I think the optimism of continuing human superiority through relying on additional AI models to defeat the most adept AI unfounded.
Among other concerns, the speed of analysis AI has on us makes our own decisions far more limited, even when augmenting our own abilities with the "second best" AI. It's rare the second best wins over the best in any sport or activity, so relying on AI models to counter other AI models seems far fetched at best.
The risk is we don't know what AI will be able to do, and the comparison of Trump is telling: a man famous for intemperance, poor decision making (6 bankruptcies), and off putting behaviors still beat the "second best" candidate like a dead horse. An AI model lacking Trump's flaws would easily outmaneuver even the most talented human politician.
The reaction time alone gives AI significant advantages and humans are all too likely to be useful idiots to such an intelligence, aiding in providing the wealth and power machine intelligence initially lacks.
Given the unknowns it is difficult to see optimism any more logical than pessimism, and history makes the worst outcome seem far more likely than happier results. Nuclear power may not yet have resulted in Armageddon, but it didn't produce unmitigated successes either: it's been a dangerous tightrope walk between nuclear war that may yet produce a dramatic fall for us.
AI is a definite risk at best. Foolish optimism is as likely to accelerate the worst outcomes as delay them.
We're like toddlers playing with a loaded gun: it's far more likely to result in tragedy than producing food for the table. To benefit from a loaded firearm we'd need a thoughtful, lucky and trained hunter, while those playing unknowingly with the weapon will far more likely shoot someone even without intent.
I think the chess analogy is even more interesting, showing non-intuitive limits of superintelligence in this case.

---

◆ Activities
1 – Decide whether each statement agrees with the passage on AI risk. Answer yes or no, and quote the words of the passage that settle it.
(a) The passage credits nuclear power with unmitigated successes.
(b) The passage likens humans to toddlers playing with a loaded gun.
(c) The passage views relying on AI models to counter other AI models as far fetched.
2 – Reproduce the section of the passage on AI risk starting at "The risk is" and ending at "intelligence initially lacks.".

---

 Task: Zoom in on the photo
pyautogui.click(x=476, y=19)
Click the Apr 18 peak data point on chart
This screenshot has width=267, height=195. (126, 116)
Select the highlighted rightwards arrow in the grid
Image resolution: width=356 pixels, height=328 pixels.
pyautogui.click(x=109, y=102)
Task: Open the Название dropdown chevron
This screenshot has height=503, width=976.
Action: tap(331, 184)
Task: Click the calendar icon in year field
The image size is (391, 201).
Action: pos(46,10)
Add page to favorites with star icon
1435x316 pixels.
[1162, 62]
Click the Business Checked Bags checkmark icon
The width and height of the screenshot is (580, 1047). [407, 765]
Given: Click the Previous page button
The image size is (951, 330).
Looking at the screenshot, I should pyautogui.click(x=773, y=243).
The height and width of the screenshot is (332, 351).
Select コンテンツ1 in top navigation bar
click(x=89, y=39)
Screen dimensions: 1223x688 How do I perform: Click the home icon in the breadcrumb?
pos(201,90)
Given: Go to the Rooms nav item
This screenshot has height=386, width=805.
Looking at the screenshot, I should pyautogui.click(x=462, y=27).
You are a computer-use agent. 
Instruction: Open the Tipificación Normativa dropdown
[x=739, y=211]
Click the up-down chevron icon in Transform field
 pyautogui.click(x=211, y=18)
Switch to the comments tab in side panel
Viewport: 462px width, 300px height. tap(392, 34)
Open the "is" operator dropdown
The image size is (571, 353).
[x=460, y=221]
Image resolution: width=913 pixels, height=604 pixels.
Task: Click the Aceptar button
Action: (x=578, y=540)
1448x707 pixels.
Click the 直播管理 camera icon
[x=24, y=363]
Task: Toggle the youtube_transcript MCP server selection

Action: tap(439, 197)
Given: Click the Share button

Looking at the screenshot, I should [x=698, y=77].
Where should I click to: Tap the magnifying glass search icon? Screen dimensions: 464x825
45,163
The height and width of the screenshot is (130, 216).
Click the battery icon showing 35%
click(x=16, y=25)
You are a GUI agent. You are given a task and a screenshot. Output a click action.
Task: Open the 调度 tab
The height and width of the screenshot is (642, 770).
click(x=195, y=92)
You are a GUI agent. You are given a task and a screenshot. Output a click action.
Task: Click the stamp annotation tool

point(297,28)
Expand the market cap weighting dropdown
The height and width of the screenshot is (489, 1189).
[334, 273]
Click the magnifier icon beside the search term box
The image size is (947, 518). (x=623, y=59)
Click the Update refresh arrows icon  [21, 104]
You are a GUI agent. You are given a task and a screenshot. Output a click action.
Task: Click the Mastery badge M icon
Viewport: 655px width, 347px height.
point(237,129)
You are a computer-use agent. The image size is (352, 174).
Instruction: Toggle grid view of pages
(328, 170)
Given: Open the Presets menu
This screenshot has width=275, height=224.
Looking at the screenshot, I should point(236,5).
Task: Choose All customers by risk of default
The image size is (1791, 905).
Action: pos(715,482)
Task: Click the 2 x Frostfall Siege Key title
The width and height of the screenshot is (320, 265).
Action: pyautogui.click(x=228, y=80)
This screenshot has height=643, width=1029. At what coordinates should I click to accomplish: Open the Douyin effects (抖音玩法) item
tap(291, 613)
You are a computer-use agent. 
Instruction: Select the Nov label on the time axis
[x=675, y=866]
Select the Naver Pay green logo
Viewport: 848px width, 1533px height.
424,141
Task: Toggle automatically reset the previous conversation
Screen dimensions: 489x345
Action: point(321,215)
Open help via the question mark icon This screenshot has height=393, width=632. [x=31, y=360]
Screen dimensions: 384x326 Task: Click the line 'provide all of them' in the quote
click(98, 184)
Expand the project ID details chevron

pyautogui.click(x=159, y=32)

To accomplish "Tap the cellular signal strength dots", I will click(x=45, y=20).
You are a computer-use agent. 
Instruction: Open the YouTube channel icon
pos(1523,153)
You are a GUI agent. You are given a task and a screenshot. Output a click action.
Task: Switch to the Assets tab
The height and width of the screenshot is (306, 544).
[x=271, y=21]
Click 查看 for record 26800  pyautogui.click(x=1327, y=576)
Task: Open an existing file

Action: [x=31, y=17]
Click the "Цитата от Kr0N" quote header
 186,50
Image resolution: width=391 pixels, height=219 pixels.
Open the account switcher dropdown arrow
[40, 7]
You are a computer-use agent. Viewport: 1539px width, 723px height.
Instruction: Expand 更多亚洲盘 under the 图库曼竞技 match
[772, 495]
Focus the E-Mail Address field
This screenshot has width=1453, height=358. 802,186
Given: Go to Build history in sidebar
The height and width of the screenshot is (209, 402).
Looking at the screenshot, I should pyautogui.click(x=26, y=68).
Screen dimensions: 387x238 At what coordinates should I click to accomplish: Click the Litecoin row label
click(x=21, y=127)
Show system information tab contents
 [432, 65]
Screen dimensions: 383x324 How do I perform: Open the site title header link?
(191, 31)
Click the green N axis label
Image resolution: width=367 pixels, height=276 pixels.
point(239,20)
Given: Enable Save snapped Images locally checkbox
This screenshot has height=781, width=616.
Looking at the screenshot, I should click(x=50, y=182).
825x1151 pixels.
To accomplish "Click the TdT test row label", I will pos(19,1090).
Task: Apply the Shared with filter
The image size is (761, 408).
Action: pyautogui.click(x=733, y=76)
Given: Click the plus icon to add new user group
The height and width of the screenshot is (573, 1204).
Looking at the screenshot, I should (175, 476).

---

◆ Responses per task
1 –
(a) No: "it didn't produce unmitigated successes either"
(b) Yes: "We're like toddlers playing with a loaded gun"
(c) Yes: "relying on AI models to counter other AI models seems far fetched at best"

2 –
The risk is we don't know what AI will be able to do, and the comparison of Trump is telling: a man famous for intemperance, poor decision making (6 bankruptcies), and off putting behaviors still beat the "second best" candidate like a dead horse. An AI model lacking Trump's flaws would easily outmaneuver even the most talented human politician.
The reaction time alone gives AI significant advantages and humans are all too likely to be useful idiots to such an intelligence, aiding in providing the wealth and power machine intelligence initially lacks.